> _PROBLEM_
None of the pictures should be copied, though every line of the listing must be printed exactly.
------------------------------
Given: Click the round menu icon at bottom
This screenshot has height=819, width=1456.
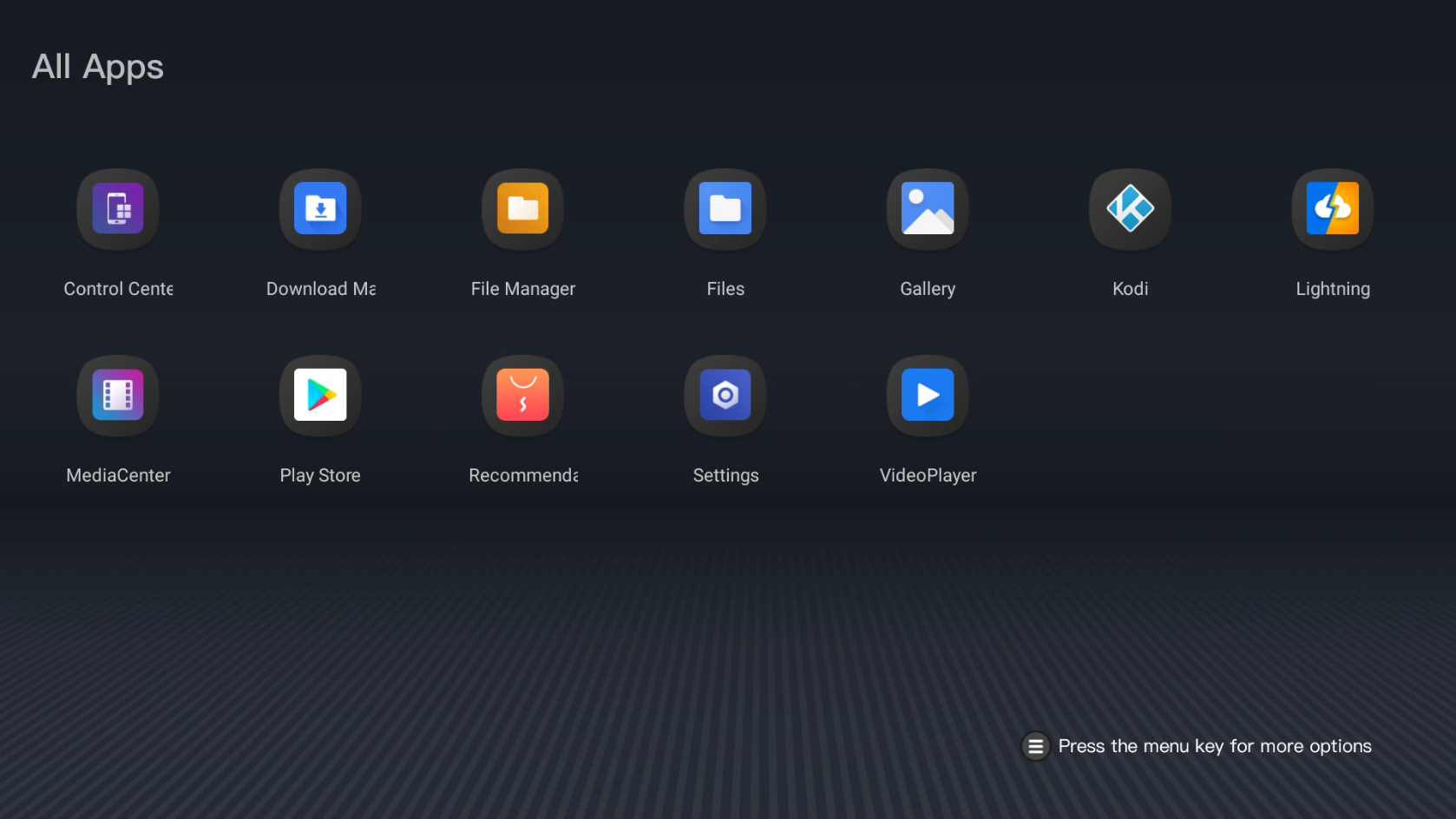Looking at the screenshot, I should click(x=1035, y=746).
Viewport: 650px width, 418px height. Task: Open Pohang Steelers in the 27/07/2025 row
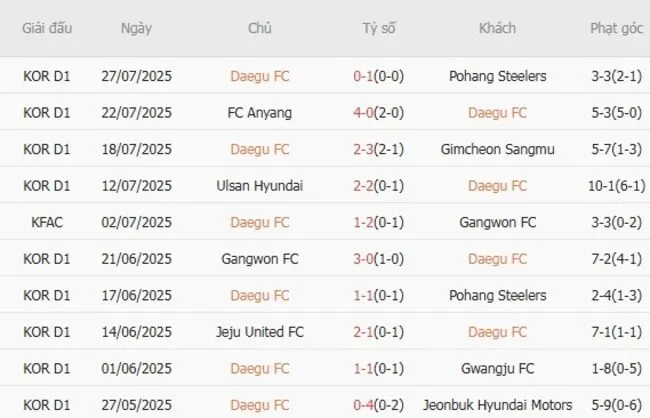click(x=497, y=76)
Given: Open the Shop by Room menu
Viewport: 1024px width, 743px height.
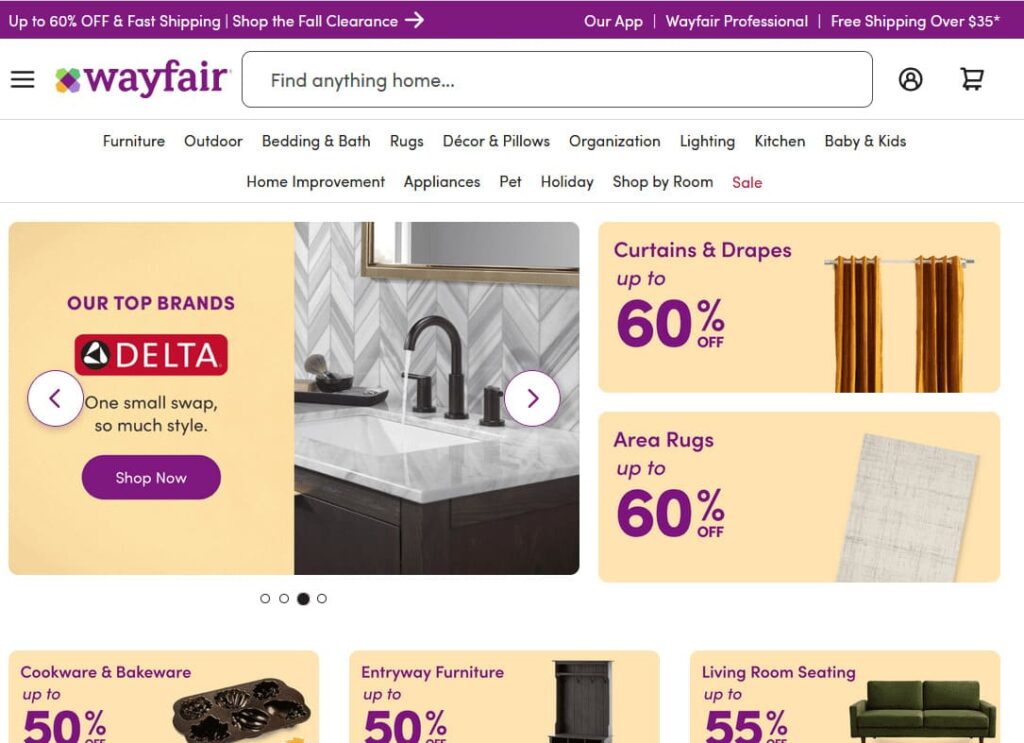Looking at the screenshot, I should [662, 182].
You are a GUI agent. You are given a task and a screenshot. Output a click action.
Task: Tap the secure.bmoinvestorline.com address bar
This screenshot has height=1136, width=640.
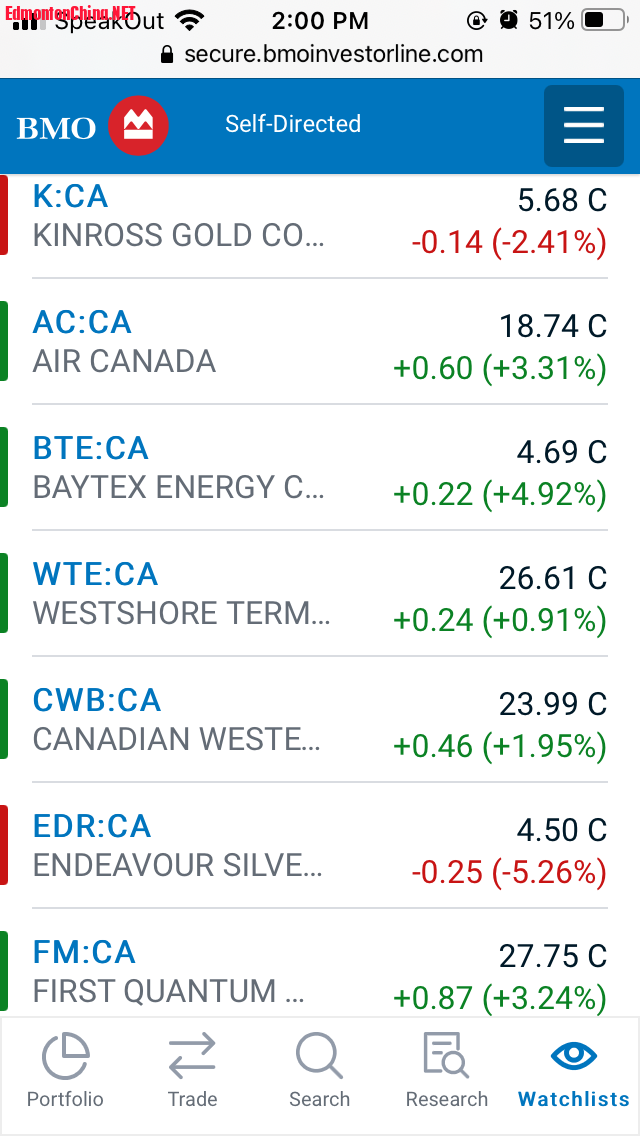333,55
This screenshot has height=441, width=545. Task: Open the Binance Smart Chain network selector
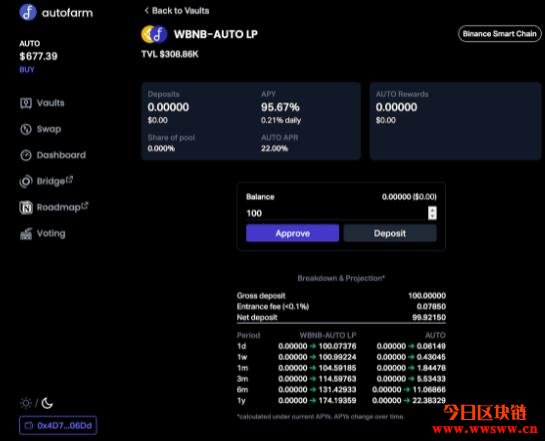pyautogui.click(x=499, y=34)
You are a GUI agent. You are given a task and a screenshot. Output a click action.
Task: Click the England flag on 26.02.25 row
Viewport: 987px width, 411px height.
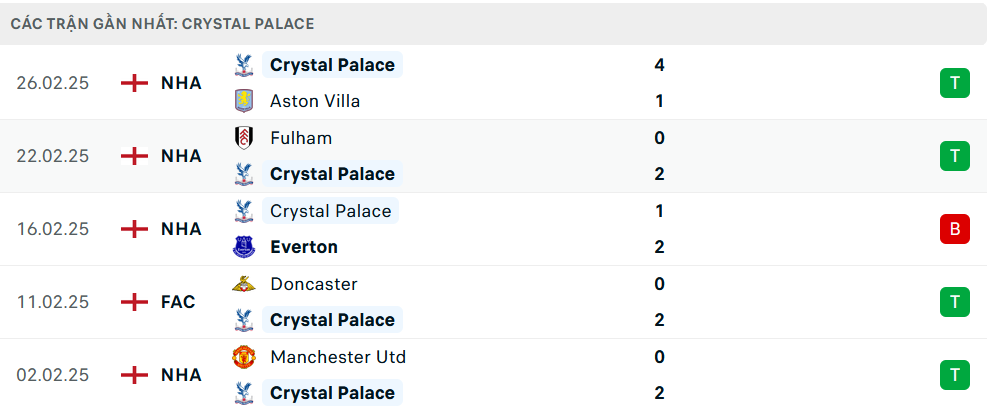click(134, 83)
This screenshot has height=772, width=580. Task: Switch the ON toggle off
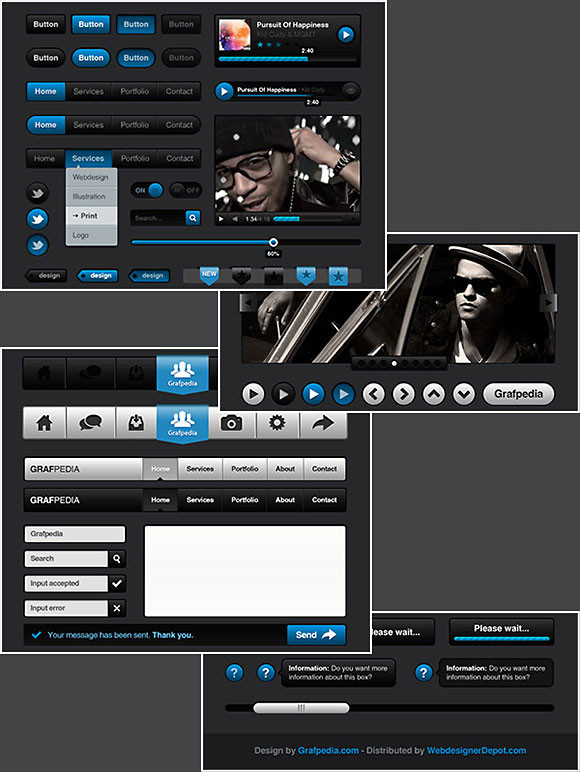147,190
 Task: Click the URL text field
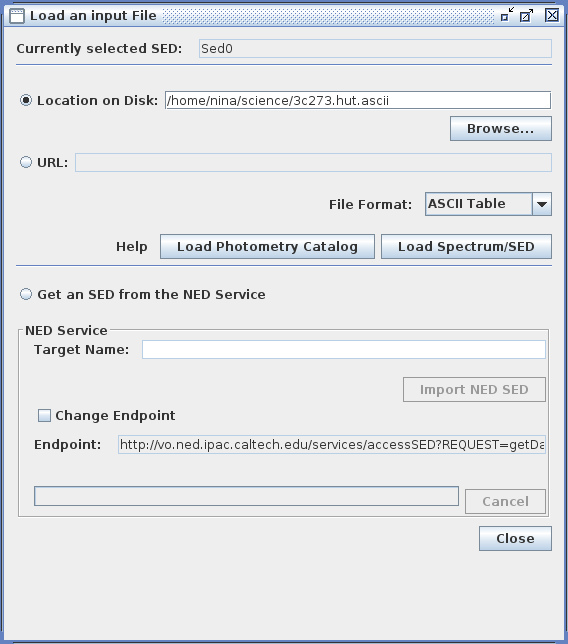click(x=313, y=163)
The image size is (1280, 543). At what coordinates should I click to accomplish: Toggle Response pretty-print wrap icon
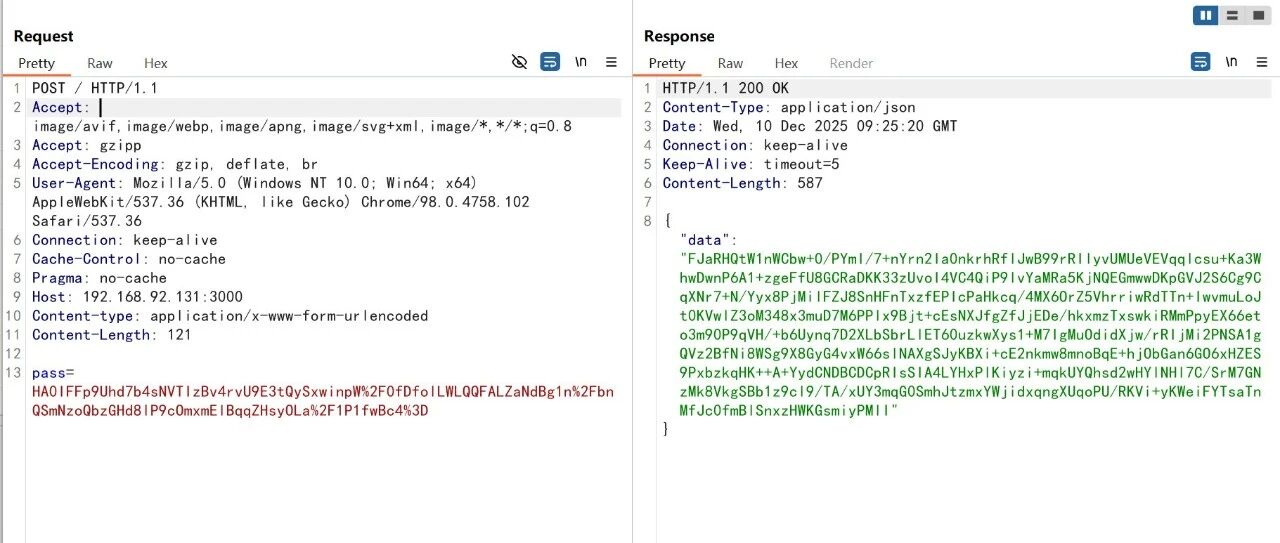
------------------------------
> _RESPONSE TO THE TASK_
Given: Click the round menu icon at bottom
This screenshot has height=819, width=1456.
Looking at the screenshot, I should click(x=1035, y=746).
Viewport: 650px width, 418px height. Task: Open Pohang Steelers in the 27/07/2025 row
click(x=497, y=76)
Given: Open the Shop by Room menu
Viewport: 1024px width, 743px height.
Looking at the screenshot, I should [662, 182].
You are a GUI agent. You are given a task and a screenshot. Output a click action.
Task: Tap the secure.bmoinvestorline.com address bar
This screenshot has height=1136, width=640.
333,55
This screenshot has height=441, width=545. Task: Open the Binance Smart Chain network selector
pyautogui.click(x=499, y=34)
You are a GUI agent. You are given a task and a screenshot. Output a click action.
Task: Click the England flag on 26.02.25 row
Viewport: 987px width, 411px height.
click(134, 83)
This screenshot has height=772, width=580. Task: Switch the ON toggle off
147,190
 Task: Click the URL text field
click(x=313, y=163)
The image size is (1280, 543). At what coordinates should I click to accomplish: Toggle Response pretty-print wrap icon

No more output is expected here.